Наставник, вчера вечером написал еще одну вещь – «Мясные дети». Мне кажется, в этом рассказе я уже приблизился к стилю Лу Синя и перо в моей руке стало острым тесаком, которым я снимаю с загнивающей морали привлекательную оболочку так называемой «духовной цивилизации» и обнажаю ее варварскую суть. Этот рассказ относится к категории «сурового реализма». И написал я его как вызов «босяцкому» направлению[65] в сегодняшней «развлекательной литературе», чтобы словом воззвать к опыту народных масс. Я задумал нанести страшный удар по всем этим нашим заплывшим жиром продажным чиновникам здесь, в Цзюго, и этот рассказ, без сомнения, – «луч света в темном царстве», сегодняшние «Записки сумасшедшего»[66]. Если найдется издание, которое решится напечатать его, он наверняка произведет потрясающий эффект, который многим откроет глаза.

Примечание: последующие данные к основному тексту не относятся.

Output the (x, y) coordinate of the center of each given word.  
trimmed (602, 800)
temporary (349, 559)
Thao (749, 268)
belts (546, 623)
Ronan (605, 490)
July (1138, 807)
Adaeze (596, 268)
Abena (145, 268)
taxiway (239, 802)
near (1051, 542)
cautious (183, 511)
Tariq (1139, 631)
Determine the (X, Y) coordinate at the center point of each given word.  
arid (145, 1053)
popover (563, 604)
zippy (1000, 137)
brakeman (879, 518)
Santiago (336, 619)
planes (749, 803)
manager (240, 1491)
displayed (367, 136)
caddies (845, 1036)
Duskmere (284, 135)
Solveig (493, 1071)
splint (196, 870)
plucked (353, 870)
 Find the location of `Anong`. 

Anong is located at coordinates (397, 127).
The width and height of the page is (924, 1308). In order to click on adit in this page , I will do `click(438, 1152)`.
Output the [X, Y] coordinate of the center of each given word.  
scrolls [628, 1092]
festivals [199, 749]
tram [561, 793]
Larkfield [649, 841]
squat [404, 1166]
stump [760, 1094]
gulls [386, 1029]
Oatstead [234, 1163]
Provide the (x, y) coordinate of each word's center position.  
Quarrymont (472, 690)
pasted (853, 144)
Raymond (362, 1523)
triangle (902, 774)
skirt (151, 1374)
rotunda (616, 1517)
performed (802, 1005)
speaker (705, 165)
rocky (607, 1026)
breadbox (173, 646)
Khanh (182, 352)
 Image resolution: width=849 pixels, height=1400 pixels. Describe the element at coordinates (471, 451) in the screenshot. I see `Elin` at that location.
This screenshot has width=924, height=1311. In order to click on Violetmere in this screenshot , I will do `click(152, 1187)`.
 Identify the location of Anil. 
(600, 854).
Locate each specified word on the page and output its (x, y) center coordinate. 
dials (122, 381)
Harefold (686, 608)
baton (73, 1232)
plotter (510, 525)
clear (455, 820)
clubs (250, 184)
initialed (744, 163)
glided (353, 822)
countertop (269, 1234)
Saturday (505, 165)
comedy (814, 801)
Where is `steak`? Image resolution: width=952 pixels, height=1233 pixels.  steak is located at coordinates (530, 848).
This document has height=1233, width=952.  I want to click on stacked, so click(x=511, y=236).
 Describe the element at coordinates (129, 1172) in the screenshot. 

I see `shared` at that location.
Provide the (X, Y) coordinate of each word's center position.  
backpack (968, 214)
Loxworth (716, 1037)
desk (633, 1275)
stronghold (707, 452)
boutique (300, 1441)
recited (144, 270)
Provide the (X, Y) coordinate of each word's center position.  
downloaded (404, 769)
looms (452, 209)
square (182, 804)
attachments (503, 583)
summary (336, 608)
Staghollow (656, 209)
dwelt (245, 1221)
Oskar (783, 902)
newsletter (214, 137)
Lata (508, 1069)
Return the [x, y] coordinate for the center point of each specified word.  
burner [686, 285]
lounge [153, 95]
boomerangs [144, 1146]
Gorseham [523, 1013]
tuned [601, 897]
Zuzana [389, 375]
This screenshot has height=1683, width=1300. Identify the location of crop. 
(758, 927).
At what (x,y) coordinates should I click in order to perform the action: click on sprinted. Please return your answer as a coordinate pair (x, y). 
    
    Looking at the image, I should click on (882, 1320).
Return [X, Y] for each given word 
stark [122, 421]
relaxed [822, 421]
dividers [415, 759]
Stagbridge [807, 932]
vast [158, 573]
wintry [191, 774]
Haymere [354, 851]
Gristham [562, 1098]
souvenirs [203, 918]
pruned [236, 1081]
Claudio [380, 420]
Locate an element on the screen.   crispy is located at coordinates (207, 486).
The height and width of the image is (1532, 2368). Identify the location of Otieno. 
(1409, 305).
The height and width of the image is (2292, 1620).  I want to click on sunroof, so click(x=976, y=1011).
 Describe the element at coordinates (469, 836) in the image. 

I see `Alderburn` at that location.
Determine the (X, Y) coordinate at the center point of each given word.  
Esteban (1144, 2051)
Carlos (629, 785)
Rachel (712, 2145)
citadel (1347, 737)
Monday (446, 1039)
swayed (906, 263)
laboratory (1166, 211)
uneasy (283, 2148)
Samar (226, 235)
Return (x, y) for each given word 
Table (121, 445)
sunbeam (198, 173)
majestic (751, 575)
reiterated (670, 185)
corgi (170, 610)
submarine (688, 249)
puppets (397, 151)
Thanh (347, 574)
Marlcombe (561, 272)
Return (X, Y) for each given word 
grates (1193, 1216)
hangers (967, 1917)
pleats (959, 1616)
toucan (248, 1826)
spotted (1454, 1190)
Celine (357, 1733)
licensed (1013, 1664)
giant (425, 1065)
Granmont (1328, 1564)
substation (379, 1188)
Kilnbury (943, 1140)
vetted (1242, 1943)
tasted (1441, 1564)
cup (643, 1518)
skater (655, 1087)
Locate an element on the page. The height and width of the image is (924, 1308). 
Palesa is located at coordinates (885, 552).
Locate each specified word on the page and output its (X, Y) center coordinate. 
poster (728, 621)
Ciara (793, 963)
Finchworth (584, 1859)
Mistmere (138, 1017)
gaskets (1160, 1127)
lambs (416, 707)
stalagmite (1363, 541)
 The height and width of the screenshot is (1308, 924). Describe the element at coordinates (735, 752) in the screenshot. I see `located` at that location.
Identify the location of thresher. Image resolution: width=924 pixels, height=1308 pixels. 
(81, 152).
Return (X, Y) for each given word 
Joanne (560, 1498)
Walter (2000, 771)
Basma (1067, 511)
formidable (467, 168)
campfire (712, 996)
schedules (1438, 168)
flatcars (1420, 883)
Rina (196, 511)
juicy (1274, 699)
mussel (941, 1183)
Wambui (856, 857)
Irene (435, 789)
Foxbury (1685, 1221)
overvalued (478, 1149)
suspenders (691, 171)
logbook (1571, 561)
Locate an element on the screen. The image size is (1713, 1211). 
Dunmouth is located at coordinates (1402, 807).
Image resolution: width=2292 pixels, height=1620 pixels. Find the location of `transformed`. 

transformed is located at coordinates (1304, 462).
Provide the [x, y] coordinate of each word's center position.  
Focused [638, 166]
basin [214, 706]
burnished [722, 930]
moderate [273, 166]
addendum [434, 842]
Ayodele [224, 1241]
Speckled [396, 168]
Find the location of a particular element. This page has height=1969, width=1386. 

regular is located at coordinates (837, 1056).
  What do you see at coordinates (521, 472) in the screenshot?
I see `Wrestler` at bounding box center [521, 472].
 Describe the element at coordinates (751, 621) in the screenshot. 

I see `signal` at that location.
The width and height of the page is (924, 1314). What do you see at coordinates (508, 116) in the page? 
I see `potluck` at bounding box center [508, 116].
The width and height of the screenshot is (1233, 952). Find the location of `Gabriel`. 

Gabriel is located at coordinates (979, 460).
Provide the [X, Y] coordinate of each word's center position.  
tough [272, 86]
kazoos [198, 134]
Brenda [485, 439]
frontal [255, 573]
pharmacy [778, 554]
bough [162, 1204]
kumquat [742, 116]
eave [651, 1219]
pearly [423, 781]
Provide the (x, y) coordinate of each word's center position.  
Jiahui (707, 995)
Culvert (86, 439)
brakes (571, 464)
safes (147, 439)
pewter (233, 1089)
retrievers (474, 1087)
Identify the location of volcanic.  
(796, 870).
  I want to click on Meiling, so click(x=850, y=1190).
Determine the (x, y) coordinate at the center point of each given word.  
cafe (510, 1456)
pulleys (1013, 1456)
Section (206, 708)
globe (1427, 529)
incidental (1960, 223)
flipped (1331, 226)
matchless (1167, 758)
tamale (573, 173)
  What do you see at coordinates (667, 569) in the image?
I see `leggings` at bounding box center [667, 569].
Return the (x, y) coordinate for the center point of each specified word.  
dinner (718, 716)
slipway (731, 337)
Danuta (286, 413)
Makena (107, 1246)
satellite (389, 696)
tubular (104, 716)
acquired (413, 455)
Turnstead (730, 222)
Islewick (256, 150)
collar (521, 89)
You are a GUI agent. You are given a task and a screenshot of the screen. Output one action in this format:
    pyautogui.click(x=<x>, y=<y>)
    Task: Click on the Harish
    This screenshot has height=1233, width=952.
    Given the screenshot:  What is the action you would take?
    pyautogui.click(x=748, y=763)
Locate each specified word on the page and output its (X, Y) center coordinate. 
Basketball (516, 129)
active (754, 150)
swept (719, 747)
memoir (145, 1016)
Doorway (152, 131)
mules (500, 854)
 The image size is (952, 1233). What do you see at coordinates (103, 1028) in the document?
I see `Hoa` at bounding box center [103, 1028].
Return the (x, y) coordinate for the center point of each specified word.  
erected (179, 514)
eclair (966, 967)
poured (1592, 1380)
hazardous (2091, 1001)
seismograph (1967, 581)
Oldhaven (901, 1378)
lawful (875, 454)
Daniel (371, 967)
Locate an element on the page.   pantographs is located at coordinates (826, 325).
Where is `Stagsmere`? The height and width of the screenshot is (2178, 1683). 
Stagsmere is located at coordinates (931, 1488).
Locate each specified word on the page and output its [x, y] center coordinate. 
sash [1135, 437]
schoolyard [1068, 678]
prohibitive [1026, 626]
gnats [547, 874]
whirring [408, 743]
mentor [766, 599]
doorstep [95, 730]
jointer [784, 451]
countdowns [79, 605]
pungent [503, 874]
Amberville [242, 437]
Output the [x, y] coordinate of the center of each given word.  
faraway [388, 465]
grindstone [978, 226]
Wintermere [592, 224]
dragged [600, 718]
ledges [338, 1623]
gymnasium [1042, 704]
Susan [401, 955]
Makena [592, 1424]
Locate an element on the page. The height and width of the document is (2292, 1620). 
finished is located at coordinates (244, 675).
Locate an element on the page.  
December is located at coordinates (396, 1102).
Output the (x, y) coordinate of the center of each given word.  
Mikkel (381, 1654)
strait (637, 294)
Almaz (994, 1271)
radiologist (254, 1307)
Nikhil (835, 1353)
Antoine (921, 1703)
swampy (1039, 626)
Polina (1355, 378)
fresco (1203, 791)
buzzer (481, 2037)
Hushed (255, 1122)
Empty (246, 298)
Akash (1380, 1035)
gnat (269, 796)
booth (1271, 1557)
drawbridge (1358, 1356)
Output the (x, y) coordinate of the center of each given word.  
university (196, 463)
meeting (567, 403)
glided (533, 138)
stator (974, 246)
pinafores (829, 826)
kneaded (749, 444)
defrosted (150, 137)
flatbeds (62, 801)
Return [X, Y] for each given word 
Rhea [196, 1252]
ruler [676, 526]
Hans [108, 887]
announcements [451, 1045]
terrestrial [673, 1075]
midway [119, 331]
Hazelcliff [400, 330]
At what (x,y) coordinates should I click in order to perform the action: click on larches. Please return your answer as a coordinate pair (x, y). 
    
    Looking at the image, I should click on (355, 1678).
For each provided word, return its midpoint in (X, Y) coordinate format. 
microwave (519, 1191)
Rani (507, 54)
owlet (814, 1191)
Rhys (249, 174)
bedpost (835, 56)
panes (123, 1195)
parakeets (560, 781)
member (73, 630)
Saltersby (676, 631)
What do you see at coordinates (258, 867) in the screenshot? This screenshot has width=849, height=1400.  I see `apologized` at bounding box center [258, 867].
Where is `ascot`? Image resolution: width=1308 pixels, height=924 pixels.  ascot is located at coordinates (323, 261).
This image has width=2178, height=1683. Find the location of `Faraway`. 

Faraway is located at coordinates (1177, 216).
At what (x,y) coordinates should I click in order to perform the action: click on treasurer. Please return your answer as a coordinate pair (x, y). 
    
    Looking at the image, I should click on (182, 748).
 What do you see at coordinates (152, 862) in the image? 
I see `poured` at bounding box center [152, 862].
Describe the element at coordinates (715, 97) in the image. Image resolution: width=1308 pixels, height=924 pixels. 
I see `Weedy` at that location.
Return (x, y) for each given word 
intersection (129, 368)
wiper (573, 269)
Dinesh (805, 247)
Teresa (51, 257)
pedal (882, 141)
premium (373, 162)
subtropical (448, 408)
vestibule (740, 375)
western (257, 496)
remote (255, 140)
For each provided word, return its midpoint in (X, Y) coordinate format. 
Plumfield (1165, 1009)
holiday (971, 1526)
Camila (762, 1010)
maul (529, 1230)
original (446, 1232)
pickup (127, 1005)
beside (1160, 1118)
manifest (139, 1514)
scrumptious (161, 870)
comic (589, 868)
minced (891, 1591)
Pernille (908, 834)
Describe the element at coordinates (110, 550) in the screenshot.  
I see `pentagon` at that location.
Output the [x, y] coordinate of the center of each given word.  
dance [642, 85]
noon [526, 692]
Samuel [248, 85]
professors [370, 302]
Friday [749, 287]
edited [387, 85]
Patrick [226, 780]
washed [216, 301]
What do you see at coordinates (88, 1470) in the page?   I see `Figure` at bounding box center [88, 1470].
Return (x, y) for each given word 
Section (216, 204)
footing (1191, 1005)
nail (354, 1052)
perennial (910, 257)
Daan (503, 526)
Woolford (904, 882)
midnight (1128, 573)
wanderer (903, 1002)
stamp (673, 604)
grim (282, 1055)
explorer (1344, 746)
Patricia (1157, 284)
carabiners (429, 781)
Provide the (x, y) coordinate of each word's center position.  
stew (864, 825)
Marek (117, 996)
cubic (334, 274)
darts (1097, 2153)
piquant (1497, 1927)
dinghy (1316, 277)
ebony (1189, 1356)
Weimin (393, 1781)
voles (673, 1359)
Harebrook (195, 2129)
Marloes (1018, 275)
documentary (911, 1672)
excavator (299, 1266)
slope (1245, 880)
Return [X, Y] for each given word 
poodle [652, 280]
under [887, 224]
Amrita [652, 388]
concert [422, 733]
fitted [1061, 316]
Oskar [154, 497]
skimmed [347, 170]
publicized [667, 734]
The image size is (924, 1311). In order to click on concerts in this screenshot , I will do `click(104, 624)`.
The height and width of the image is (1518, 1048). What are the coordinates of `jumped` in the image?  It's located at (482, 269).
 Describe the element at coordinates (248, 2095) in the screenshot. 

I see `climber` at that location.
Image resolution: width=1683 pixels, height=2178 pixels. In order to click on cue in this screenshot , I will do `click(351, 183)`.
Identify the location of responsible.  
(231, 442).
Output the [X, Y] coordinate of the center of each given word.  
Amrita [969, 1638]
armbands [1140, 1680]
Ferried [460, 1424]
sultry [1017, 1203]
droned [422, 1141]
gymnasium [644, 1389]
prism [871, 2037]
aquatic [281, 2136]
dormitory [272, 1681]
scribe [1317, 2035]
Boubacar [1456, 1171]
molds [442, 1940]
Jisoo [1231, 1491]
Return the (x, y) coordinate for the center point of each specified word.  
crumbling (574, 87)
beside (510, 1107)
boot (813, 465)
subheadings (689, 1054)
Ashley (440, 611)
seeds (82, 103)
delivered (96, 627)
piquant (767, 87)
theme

Посылаю рассказ вместе с письмом и прошу подвергнуть его всеобъемлющей критике. «Настоящий материалист ничего не боится»[67], поэтому, наставник, никакой обходительности, как с женщинами, или метания между двух огней. Прямо высказывайте свою точку зрения, и не надо мямлить и ходить вокруг да около, боясь кого-то задеть, – как говорится, кинул бы камнем в крысу, да как бы посуду не перебить, – никаких озираний по сторонам, выкладывайте всё начистоту, это одна из славных традиций нашей партии.
Если, прочитав «Мясных детей», Вы сочтете, что уровень рассказа достоин публикации, поищите, пожалуйста, куда бы его пристроить. Конечно, я понимаю, связи сегодня нужны, даже чтобы покойника в крематорий отправить, что уж говорить о публикации рассказа. Так что, наставник, не стесняйтесь и смело налаживайте их. Если нужно сводить кого-то в ресторан или сделать подарок – все расходы будут оплачены (не забудьте взять чек).
Наставник, «Мясные дети» – плод моих огромных усилий, я в этот рассказ всю душу вложил, так что лучше всего послать его в «Гражданскую литературу». Я так рассуждаю: во-первых, «Гражданская литература» – ведущее издание литературных кругов Китая, оно определяет все новые литературные течения, и опубликовать что-то там будет покруче двух публикаций в провинциальных или городских изданиях. Во-вторых, чтобы взять штурмом «Гражданскую литературу», эту неприступную крепость, я буду придерживаться тактики, как говорится, бить в одну точку и не обращать внимания на остальное!
С уважением и пожеланиями мира и покоя, Ваш ученик Ли Идоу
P. S. Наставник, у меня тут приятель едет по делам в Пекин, так я попросил отвезти Вам ящик (двенадцать бутылок) лучшего, что есть у нас в Цзюго, – вина «Люй и чун де»[68] в разработке которого я принимал участие. Пожалуйста, попробуйте.